» **BRIEF**
The reply must consist of the entire listing, reproduced exactly.

::: DATA UNDER STUDY

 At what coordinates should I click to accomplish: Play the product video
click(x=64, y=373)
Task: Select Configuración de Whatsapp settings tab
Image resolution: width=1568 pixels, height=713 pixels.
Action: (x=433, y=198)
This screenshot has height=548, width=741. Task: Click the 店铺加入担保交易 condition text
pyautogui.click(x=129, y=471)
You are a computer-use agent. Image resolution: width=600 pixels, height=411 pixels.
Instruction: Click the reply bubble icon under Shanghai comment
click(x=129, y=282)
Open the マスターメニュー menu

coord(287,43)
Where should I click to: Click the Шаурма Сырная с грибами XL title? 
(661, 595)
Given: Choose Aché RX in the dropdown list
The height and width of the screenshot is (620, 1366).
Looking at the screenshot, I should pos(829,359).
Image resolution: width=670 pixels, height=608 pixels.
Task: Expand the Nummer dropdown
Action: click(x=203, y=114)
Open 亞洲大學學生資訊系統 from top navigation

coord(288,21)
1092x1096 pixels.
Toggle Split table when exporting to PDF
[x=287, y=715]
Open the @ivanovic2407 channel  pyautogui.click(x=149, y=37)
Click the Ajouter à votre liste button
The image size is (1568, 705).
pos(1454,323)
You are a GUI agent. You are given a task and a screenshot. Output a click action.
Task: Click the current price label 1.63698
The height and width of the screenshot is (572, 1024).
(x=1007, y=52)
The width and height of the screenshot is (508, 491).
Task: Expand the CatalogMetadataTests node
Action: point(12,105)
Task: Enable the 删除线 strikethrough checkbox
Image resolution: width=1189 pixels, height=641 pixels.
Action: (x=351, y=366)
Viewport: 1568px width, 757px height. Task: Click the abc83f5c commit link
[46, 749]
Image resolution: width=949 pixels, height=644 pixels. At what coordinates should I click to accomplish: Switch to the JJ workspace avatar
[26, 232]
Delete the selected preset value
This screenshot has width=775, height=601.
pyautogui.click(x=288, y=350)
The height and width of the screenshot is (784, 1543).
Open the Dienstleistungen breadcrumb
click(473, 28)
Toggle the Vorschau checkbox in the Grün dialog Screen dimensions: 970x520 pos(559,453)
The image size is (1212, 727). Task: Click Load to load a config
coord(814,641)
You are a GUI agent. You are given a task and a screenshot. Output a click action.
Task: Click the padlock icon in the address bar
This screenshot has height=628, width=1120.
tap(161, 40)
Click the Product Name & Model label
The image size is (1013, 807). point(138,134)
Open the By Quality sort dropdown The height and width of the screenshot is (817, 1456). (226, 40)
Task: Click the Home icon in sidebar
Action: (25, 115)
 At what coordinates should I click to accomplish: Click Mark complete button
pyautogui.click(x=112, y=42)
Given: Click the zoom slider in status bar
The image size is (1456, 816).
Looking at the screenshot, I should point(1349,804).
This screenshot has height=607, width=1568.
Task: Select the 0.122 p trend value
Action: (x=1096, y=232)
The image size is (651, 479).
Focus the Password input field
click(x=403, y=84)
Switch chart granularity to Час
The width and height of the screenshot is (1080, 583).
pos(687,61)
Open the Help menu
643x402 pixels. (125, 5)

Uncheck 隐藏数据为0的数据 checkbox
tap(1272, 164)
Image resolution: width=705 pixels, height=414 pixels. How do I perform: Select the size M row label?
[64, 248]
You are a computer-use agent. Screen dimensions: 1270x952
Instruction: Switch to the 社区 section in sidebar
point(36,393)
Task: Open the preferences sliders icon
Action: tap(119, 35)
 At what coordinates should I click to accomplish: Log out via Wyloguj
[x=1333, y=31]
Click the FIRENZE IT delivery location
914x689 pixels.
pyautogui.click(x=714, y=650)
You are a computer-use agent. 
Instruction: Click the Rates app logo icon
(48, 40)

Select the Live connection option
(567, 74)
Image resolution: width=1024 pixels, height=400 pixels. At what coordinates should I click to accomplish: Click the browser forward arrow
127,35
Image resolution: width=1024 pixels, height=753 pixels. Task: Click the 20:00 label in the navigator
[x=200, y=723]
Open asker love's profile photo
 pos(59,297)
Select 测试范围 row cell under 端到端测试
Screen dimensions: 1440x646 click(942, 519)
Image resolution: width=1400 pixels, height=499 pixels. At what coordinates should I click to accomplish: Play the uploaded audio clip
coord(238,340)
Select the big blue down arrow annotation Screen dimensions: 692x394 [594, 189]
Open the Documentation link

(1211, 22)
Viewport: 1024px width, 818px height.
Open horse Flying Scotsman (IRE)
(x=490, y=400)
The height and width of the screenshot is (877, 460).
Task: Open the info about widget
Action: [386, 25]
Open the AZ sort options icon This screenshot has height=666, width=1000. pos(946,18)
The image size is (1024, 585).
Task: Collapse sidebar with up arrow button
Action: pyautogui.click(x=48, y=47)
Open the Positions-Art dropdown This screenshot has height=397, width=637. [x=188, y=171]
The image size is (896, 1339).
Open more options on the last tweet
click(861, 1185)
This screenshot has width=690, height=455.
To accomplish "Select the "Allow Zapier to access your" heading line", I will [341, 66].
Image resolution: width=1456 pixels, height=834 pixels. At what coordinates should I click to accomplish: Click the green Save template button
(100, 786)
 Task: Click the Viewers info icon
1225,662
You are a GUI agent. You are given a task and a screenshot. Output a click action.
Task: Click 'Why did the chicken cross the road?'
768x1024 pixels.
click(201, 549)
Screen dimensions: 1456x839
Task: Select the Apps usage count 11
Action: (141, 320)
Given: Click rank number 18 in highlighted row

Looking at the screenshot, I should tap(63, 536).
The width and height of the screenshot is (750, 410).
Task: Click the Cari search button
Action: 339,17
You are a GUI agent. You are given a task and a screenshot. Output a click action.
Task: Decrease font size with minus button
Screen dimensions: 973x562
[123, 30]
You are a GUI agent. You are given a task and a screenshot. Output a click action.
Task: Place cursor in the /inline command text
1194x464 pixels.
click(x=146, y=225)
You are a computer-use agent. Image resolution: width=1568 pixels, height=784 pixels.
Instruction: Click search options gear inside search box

::::::

» **TASK ANSWER**
 At what coordinates should I click to accomplish: Play the product video
click(x=64, y=373)
Task: Select Configuración de Whatsapp settings tab
Image resolution: width=1568 pixels, height=713 pixels.
Action: (x=433, y=198)
This screenshot has height=548, width=741. Task: Click the 店铺加入担保交易 condition text
pyautogui.click(x=129, y=471)
You are a computer-use agent. Image resolution: width=600 pixels, height=411 pixels.
Instruction: Click the reply bubble icon under Shanghai comment
click(x=129, y=282)
Open the マスターメニュー menu

coord(287,43)
Where should I click to: Click the Шаурма Сырная с грибами XL title? 
(661, 595)
Given: Choose Aché RX in the dropdown list
The height and width of the screenshot is (620, 1366).
Looking at the screenshot, I should pos(829,359).
Image resolution: width=670 pixels, height=608 pixels.
Task: Expand the Nummer dropdown
Action: click(x=203, y=114)
Open 亞洲大學學生資訊系統 from top navigation

coord(288,21)
1092x1096 pixels.
Toggle Split table when exporting to PDF
[x=287, y=715]
Open the @ivanovic2407 channel  pyautogui.click(x=149, y=37)
Click the Ajouter à votre liste button
The image size is (1568, 705).
pos(1454,323)
You are a GUI agent. You are given a task and a screenshot. Output a click action.
Task: Click the current price label 1.63698
The height and width of the screenshot is (572, 1024).
(x=1007, y=52)
The width and height of the screenshot is (508, 491).
Task: Expand the CatalogMetadataTests node
Action: point(12,105)
Task: Enable the 删除线 strikethrough checkbox
Image resolution: width=1189 pixels, height=641 pixels.
Action: (x=351, y=366)
Viewport: 1568px width, 757px height. Task: Click the abc83f5c commit link
[46, 749]
Image resolution: width=949 pixels, height=644 pixels. At what coordinates should I click to accomplish: Switch to the JJ workspace avatar
[26, 232]
Delete the selected preset value
This screenshot has width=775, height=601.
pyautogui.click(x=288, y=350)
The height and width of the screenshot is (784, 1543).
Open the Dienstleistungen breadcrumb
click(473, 28)
Toggle the Vorschau checkbox in the Grün dialog Screen dimensions: 970x520 pos(559,453)
The image size is (1212, 727). Task: Click Load to load a config
coord(814,641)
You are a GUI agent. You are given a task and a screenshot. Output a click action.
Task: Click the padlock icon in the address bar
This screenshot has height=628, width=1120.
tap(161, 40)
Click the Product Name & Model label
The image size is (1013, 807). point(138,134)
Open the By Quality sort dropdown The height and width of the screenshot is (817, 1456). (226, 40)
Task: Click the Home icon in sidebar
Action: (25, 115)
 At what coordinates should I click to accomplish: Click Mark complete button
pyautogui.click(x=112, y=42)
Given: Click the zoom slider in status bar
The image size is (1456, 816).
Looking at the screenshot, I should point(1349,804).
This screenshot has height=607, width=1568.
Task: Select the 0.122 p trend value
Action: (x=1096, y=232)
The image size is (651, 479).
Focus the Password input field
click(x=403, y=84)
Switch chart granularity to Час
The width and height of the screenshot is (1080, 583).
pos(687,61)
Open the Help menu
643x402 pixels. (125, 5)

Uncheck 隐藏数据为0的数据 checkbox
tap(1272, 164)
Image resolution: width=705 pixels, height=414 pixels. How do I perform: Select the size M row label?
[64, 248]
You are a computer-use agent. Screen dimensions: 1270x952
Instruction: Switch to the 社区 section in sidebar
point(36,393)
Task: Open the preferences sliders icon
Action: tap(119, 35)
 At what coordinates should I click to accomplish: Log out via Wyloguj
[x=1333, y=31]
Click the FIRENZE IT delivery location
914x689 pixels.
pyautogui.click(x=714, y=650)
You are a computer-use agent. 
Instruction: Click the Rates app logo icon
(48, 40)

Select the Live connection option
(567, 74)
Image resolution: width=1024 pixels, height=400 pixels. At what coordinates should I click to accomplish: Click the browser forward arrow
127,35
Image resolution: width=1024 pixels, height=753 pixels. Task: Click the 20:00 label in the navigator
[x=200, y=723]
Open asker love's profile photo
 pos(59,297)
Select 测试范围 row cell under 端到端测试
Screen dimensions: 1440x646 click(942, 519)
Image resolution: width=1400 pixels, height=499 pixels. At what coordinates should I click to accomplish: Play the uploaded audio clip
coord(238,340)
Select the big blue down arrow annotation Screen dimensions: 692x394 [594, 189]
Open the Documentation link

(1211, 22)
Viewport: 1024px width, 818px height.
Open horse Flying Scotsman (IRE)
(x=490, y=400)
The height and width of the screenshot is (877, 460).
Task: Open the info about widget
Action: [386, 25]
Open the AZ sort options icon This screenshot has height=666, width=1000. pos(946,18)
The image size is (1024, 585).
Task: Collapse sidebar with up arrow button
Action: pyautogui.click(x=48, y=47)
Open the Positions-Art dropdown This screenshot has height=397, width=637. [x=188, y=171]
The image size is (896, 1339).
Open more options on the last tweet
click(861, 1185)
This screenshot has width=690, height=455.
To accomplish "Select the "Allow Zapier to access your" heading line", I will [341, 66].
Image resolution: width=1456 pixels, height=834 pixels. At what coordinates should I click to accomplish: Click the green Save template button
(100, 786)
 Task: Click the Viewers info icon
1225,662
You are a GUI agent. You are given a task and a screenshot. Output a click action.
Task: Click 'Why did the chicken cross the road?'
768x1024 pixels.
click(201, 549)
Screen dimensions: 1456x839
Task: Select the Apps usage count 11
Action: (141, 320)
Given: Click rank number 18 in highlighted row

Looking at the screenshot, I should tap(63, 536).
The width and height of the screenshot is (750, 410).
Task: Click the Cari search button
Action: 339,17
You are a GUI agent. You are given a task and a screenshot. Output a click action.
Task: Decrease font size with minus button
Screen dimensions: 973x562
[123, 30]
You are a GUI agent. You are given a task and a screenshot. Output a click action.
Task: Place cursor in the /inline command text
1194x464 pixels.
click(x=146, y=225)
You are a computer-use agent. Image resolution: width=1568 pixels, height=784 pixels.
Instruction: Click search options gear inside search box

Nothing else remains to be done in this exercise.